A large-scale public works program is, of course, not rocket science. In Haiti, there is no shortage of projects that would fill that role: road repair, port clearance, garbage removal, housing. The problem has been, in part, with the international community--it cannot all be laid at the door of the international community, but part of it certainly can--and donors who view such an undertaking as part and parcel of a normal aid delivery business and not as it should be seen, as an emergency intervention.
The situation in Haiti is that critical. We cannot afford to wait for the usual process of aid systems to grind out their well-structured, properly bid programs. We need shovels in the ground now. We have to do what it takes to make this happen. These results will need political leadership to provide the diktat, the political cover, to allow donors to end-run the normal disbursement rules. It will also require political courage.
An emergency public works campaign will inevitably suffer from some abuses. You cannot do this in a country like Haiti--you can't always do it here--without some scandal being attached, and if you do it quickly, that's going to happen even more so. But that is a risk that in this situation it is necessary to take.
Beyond the public works, there are two other items that are of urgent and critical importance. The first is that the new government not be overwhelmed with demands from every donor's wish list. It's essential that human capital resources of the government be improved to allow it to succeed in a few critical areas.
The second is that it is necessary that the security and judicial services be brought up to at least a minimum competency. This will require a higher level of support and intervention than is currently envisaged.
On the first point, the unprecedented opportunity--well, almost unprecedented; we had that opportunity with the first election of Aristide, and we have it again--has prompted an outpouring of expectation and exuberance from NGOs, aid agencies, and Haitians. When that happens, there is a danger that this will overwhelm the new government and lead to unrealized and unrealistic expectations.
The new government does not have the resource capacity to carry out the basic normal functions of government, let alone tackle the complex, critical challenges that are beyond and in addition to those normal functions.
Tough choices will have to be made. The new government has indicated that it will make education a priority. Other top priorities, as indicated, will have to be security and job creation. This means that the environment, trade negotiations, and other priorities will have to, for the time being, sit on the sidelines--not the sort of thing that Boyd is talking about. That certainly should not sit on the sidelines.

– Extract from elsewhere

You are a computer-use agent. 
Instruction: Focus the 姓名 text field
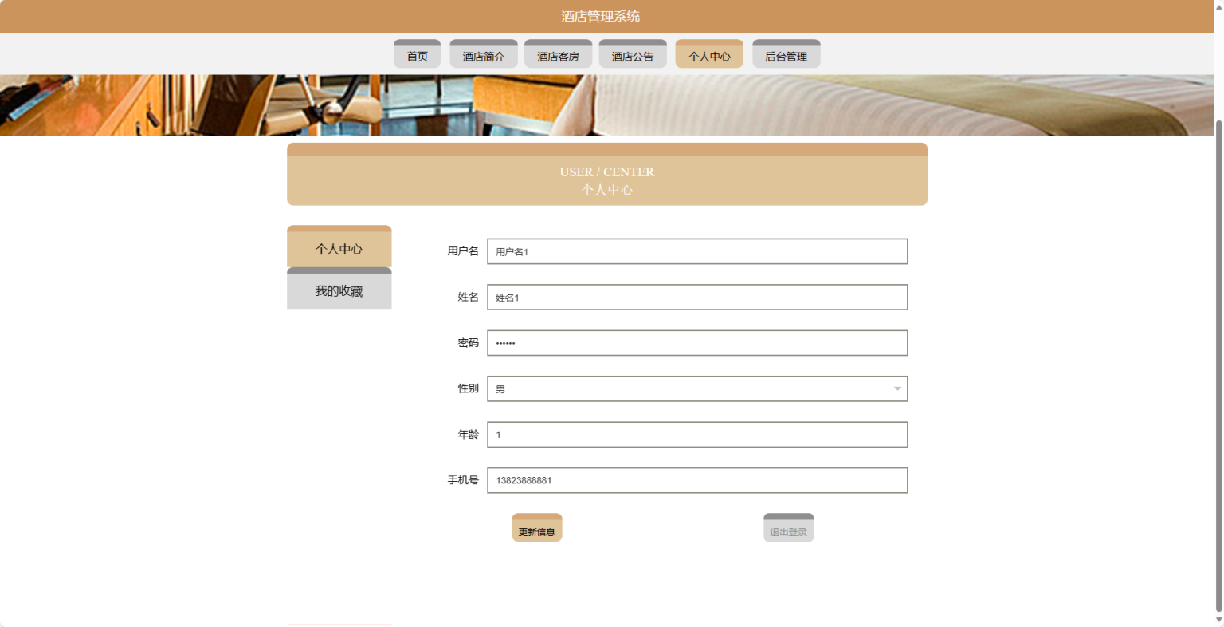tap(697, 298)
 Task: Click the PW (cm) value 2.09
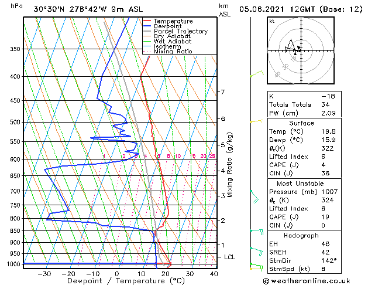click(328, 113)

There are models for doing this through recruiting from diaspora. There's a very good model that is now being employed with the Afghan diaspora under the auspices of the International Organization for Migration, which might possibly serve as a model.

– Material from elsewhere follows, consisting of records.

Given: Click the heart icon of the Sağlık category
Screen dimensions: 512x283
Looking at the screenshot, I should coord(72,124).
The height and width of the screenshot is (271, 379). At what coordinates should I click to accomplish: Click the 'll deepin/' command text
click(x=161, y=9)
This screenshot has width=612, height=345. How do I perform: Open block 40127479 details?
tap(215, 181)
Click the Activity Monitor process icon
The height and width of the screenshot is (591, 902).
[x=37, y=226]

I mentioned security, which is absolutely basic. Only by improving security will investment return, which will promote that job creation and will lower the tensions and promote greater well-being.
Donors will have to look at the changing composition of the United Nations forces in Haiti. The forces, when they were first put together, were assembled in haste, and to some extent inappropriately for the mission they faced. Instead of riot control in general military forces, there is an obvious and pressing need for military or police SWAT units with skills training, experience, and capacity to conduct hard urban interventions.

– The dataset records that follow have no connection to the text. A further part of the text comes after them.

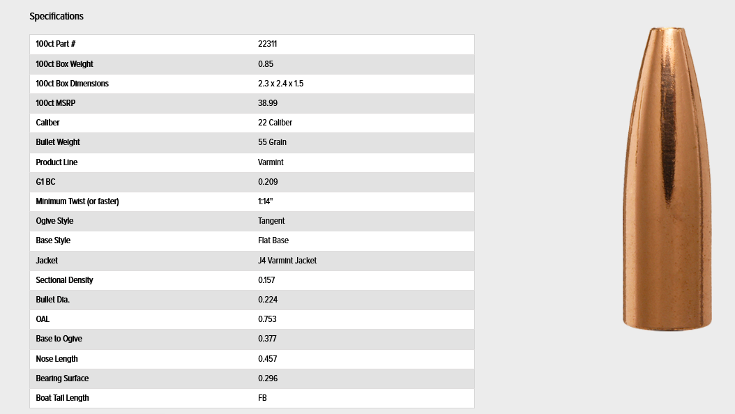Screen dimensions: 735x414
Task: Click the Base to Ogive label
Action: (x=59, y=339)
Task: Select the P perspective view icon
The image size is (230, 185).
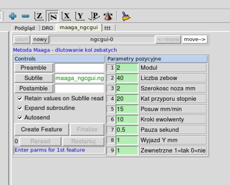Action: click(x=94, y=16)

In addition, the United Nations mission needs authority to collect signals intelligence. The lack of signals intelligence dramatically raises the risk for UN forces and civilians when operations are conducted in densely populated urban areas.
Last summer I had a number of conversations with RCMP officers about exactly that point in Haiti.
Reformulating of both the police and the quality of the Haitian judicial system are equally important. There is a causal link between corruption and low salaries, and it is unlikely that we will see improvements in Haitian security and judicial institutions until salaries are improved.
Improvement of salaries, of course, would have to be commensurate with what the Government of Haiti will be able to afford. They should be commensurate, but the reality is that they won't, which means that given the limited resources of the Haitian government, international donors may have to pick up the tab for a portion of this expense for some time into the future.
If these steps are not taken, then we do not have a real basis for optimism. Rebuilding a fragile or failed state is neither easy nor cheap in financial or political terms, yet in the past that is the manner in which we have tried to contribute to the rebuilding of Haiti. In terms of financial contributions, a significant share of the burden is borne by the Haitian diaspora. It's interesting that the diaspora spends something like four to six times as much a year as do the international donors.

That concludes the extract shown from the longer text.